Short task:
Could you print the rows below word for word, leaving out the pictures?

Entries for locating words and elements
--------------------------------------------------
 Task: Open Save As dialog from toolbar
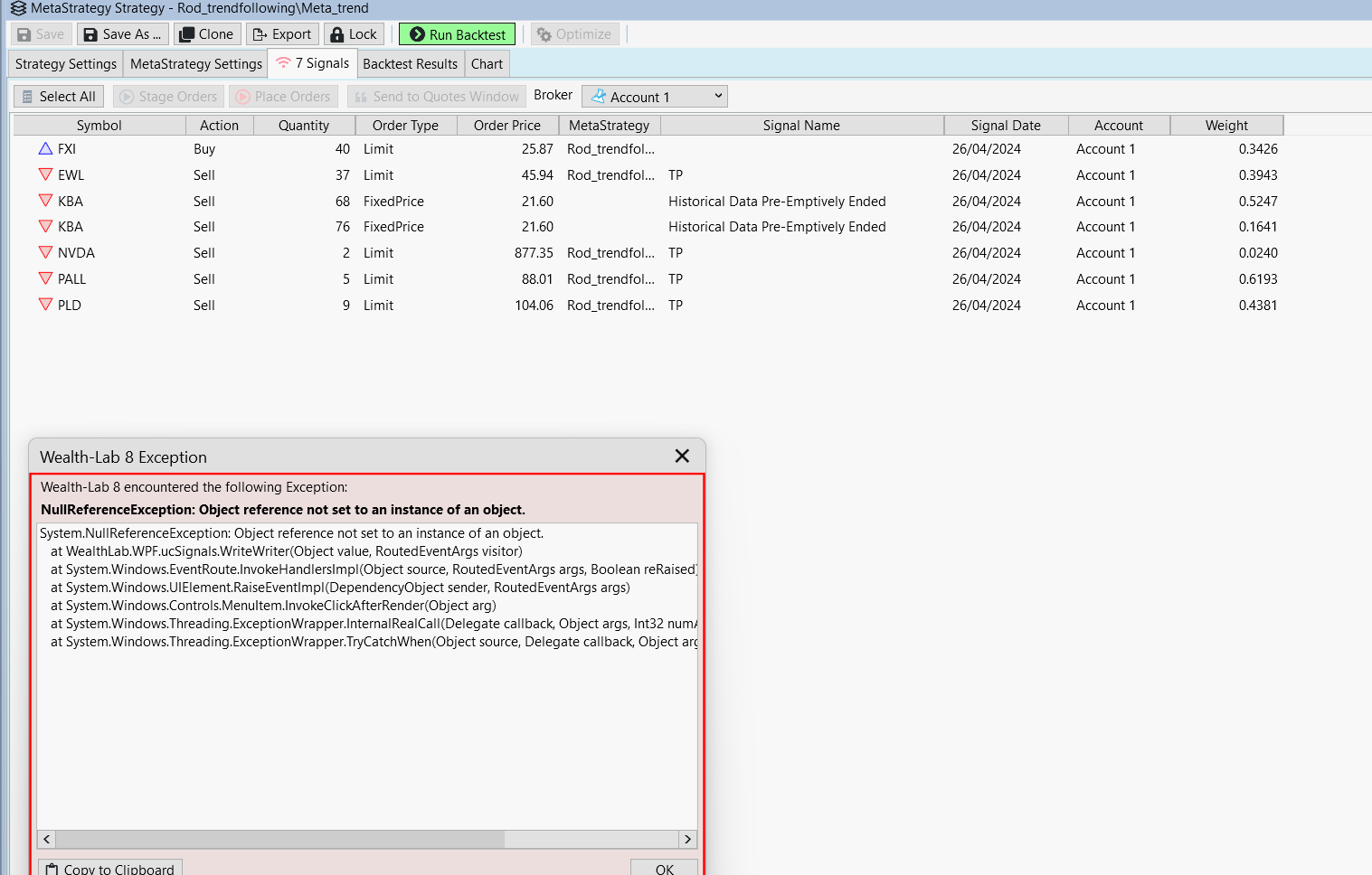(123, 34)
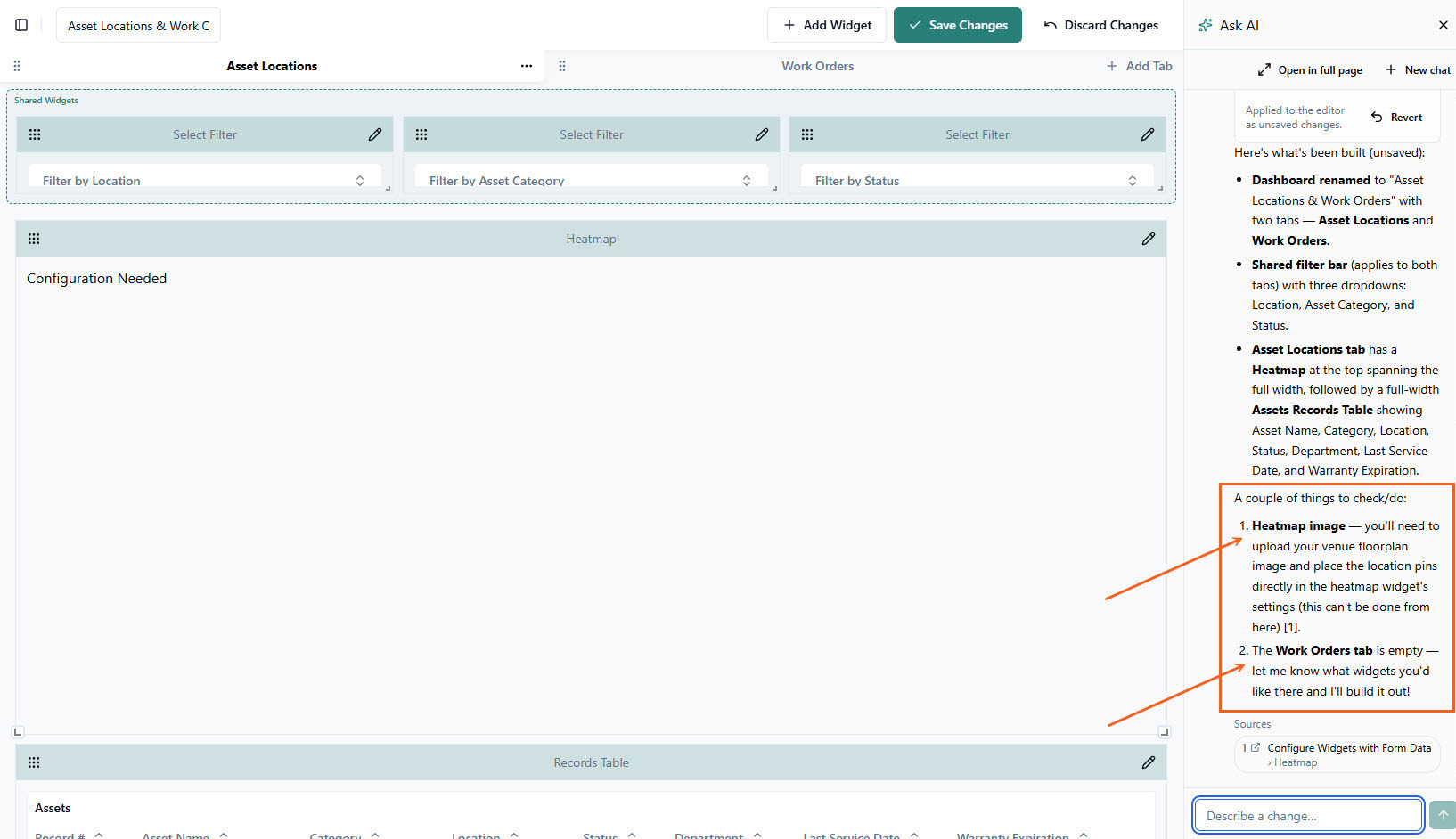Click Save Changes button
Image resolution: width=1456 pixels, height=839 pixels.
(957, 25)
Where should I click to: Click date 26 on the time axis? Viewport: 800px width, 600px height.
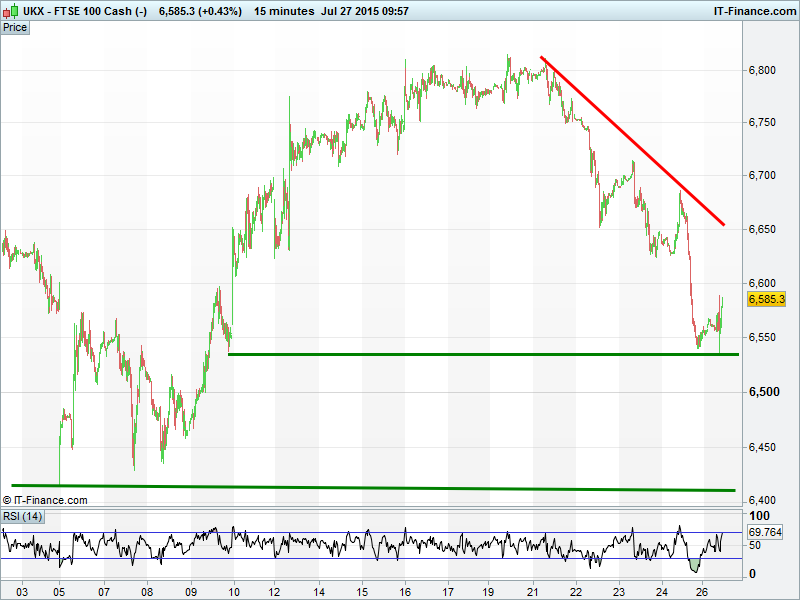pos(702,590)
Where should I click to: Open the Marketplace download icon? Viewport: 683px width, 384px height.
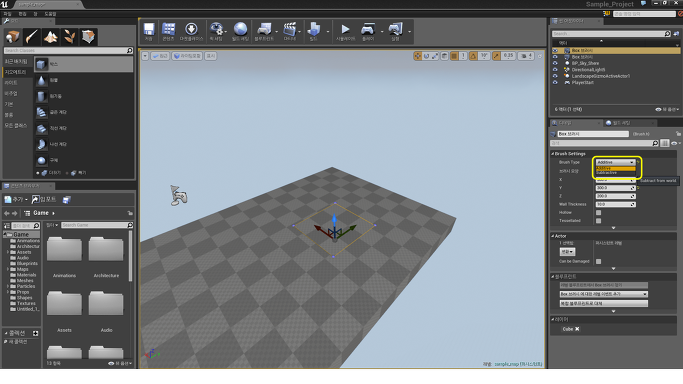tap(191, 29)
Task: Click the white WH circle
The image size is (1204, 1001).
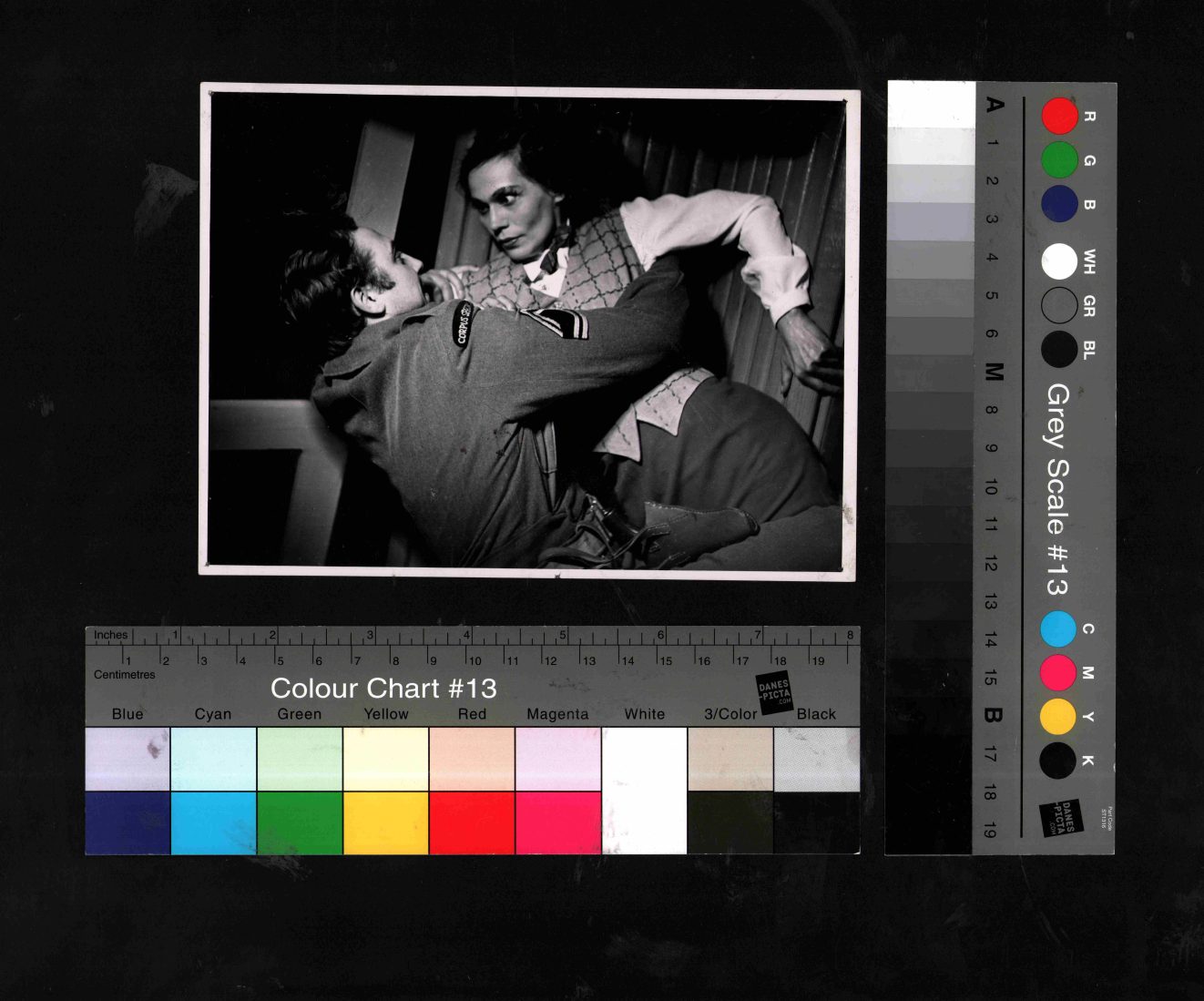Action: click(1059, 262)
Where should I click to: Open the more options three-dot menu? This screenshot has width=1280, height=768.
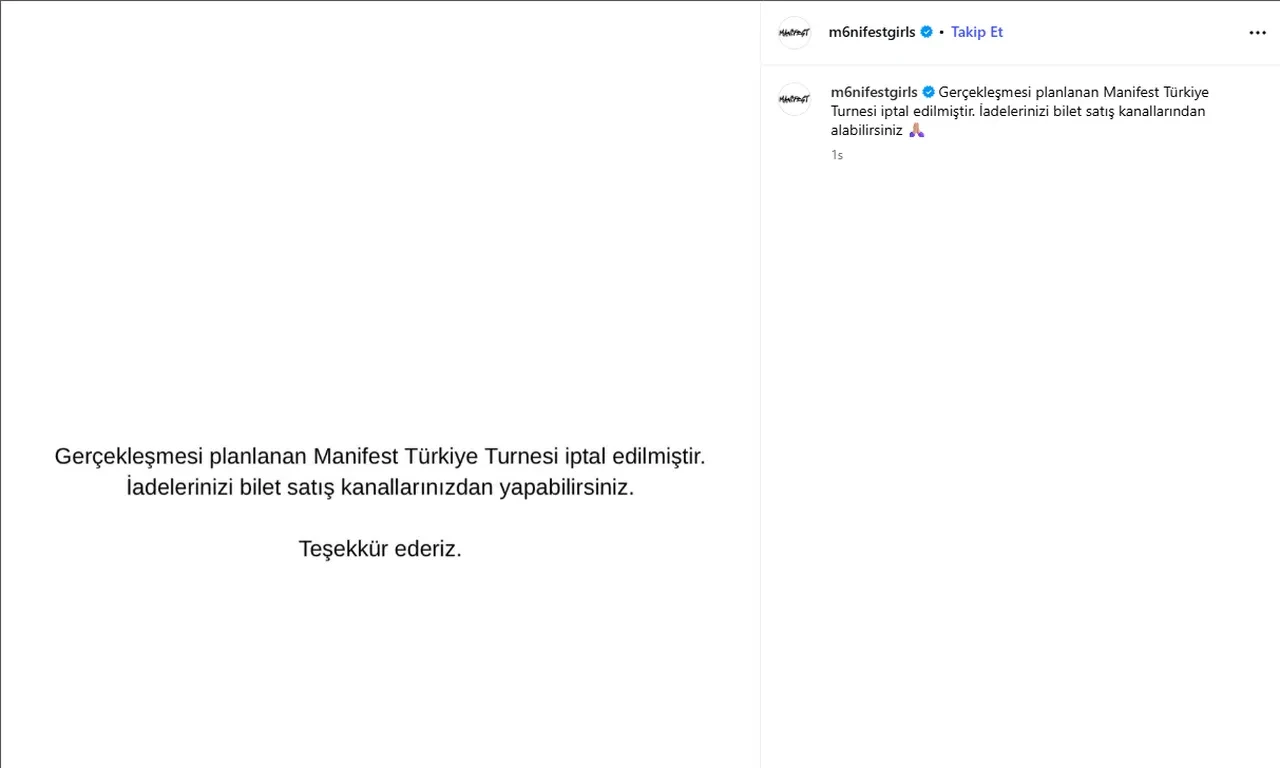[1257, 33]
--------------------------------------------------
Expected answer:
 Task: Open Save As dialog from toolbar
(123, 34)
Click Save Changes button
Image resolution: width=1456 pixels, height=839 pixels.
(957, 25)
Where should I click to: Click date 26 on the time axis? Viewport: 800px width, 600px height.
pos(702,590)
Where should I click to: Open the Marketplace download icon? Viewport: 683px width, 384px height.
tap(191, 29)
Task: Click the white WH circle
The image size is (1204, 1001).
Action: click(1059, 262)
Where should I click to: Open the more options three-dot menu? This screenshot has width=1280, height=768.
[1257, 33]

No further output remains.